2008 Edinburgh Fringe 

In 2008, 3Bugs Fringe Theatre's contribution to the Edinburgh Fringe Festival was a tenth anniversary production of Crave by Sarah Kane, and ex-Birmingham MPhil Playwriting student, to great success and much press coverage.

Directed by Daniel Pitt

Reviews

5* Three Weeks

4* British Theatre Guide 

Crave was also recorded for a documentary on BBC Radio Four on Sarah Kane's life and work.

And it was mentioned in the Comedy 365 podcast for Wednesday 18 August 8

Past productions at the Edinburgh Festival Fringe 

In 2003 Three Bugs' production of Skin, written and directed by Michael Wood and Stephen Makin, took place at the Edinburgh Festival Fringe.

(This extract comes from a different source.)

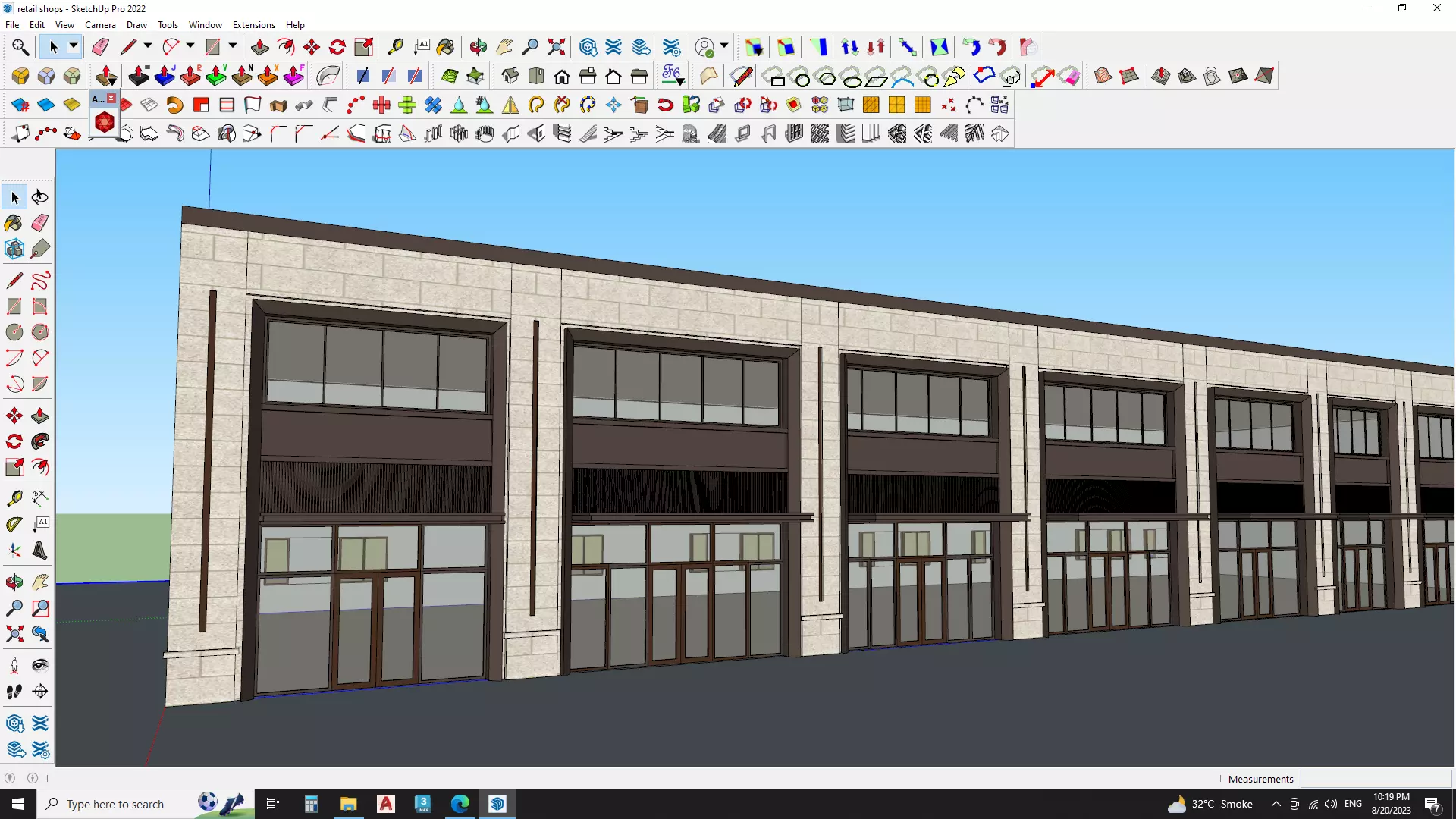Viewport: 1456px width, 819px height.
Task: Select the Protractor tool in left toolbar
Action: (x=14, y=524)
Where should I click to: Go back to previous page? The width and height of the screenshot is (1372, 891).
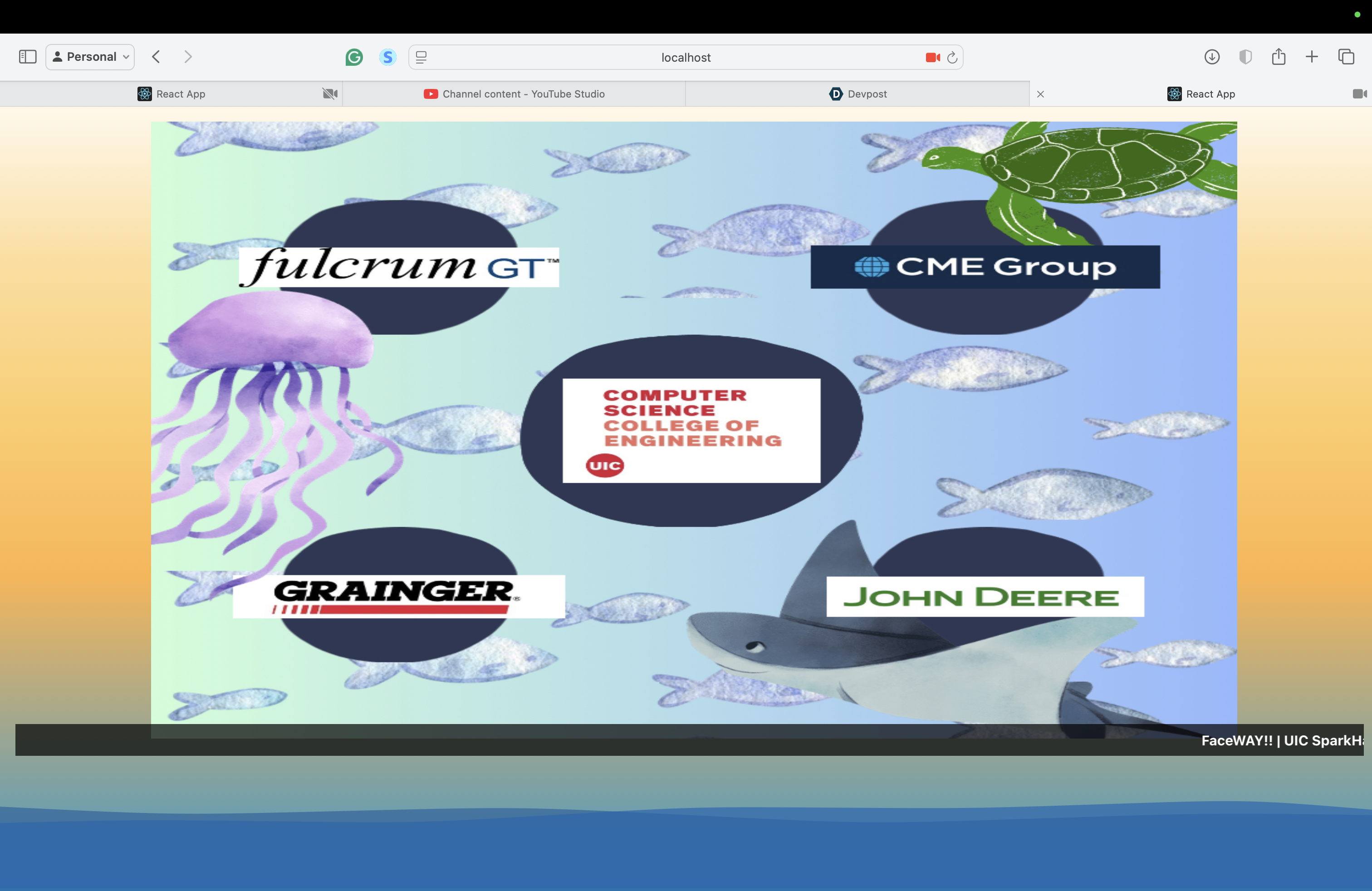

In 2004 a three star production of David Adey's original piece Laius took place at the Fringe, as well as Makin's second project.  Steven Berkoff's Metamorphosis was performed outside on scaffolding at the new Greenside venue, receiving a four star review from the Fringe dedicated magazine ThreeWeeks.  In a first for the society, it also toured Britain, stopping at the University of Birmingham Guild of Students, the Crescent Theatre in Birmingham as part of the Birmingham Festival, and the cornerHOUSE in Surbiton, Surrey.  By 2005, Three Bugs had four shows at the Festival.  Kitty MacDonald wrote and directed Neverland, a musical based upon Peter Pan, to a four star review.  C venues hosted Sam Luck's production of the Dario Fo play Accidental Death of an Anarchist (three stars, ThreeWeeks).  In a directorial debut, Alex Kentish directed Charlotte Keatley's My Mother Said I Never Should, receiving three stars from ThreeWeeks.  In the company's second tour, Alex Freeman and Becky Sandy took Five Kinds of Silence to Birmingham, Sunderland and the Greenside venue in Edinburgh, receiving three stars in two different publications. In 2006 Three Bugs performed Grimm Tales by Carol Ann Duffy at the Edinburgh Fringe Festival, with a cast of talented young University of Birmingham actors, including Pamela Lingham.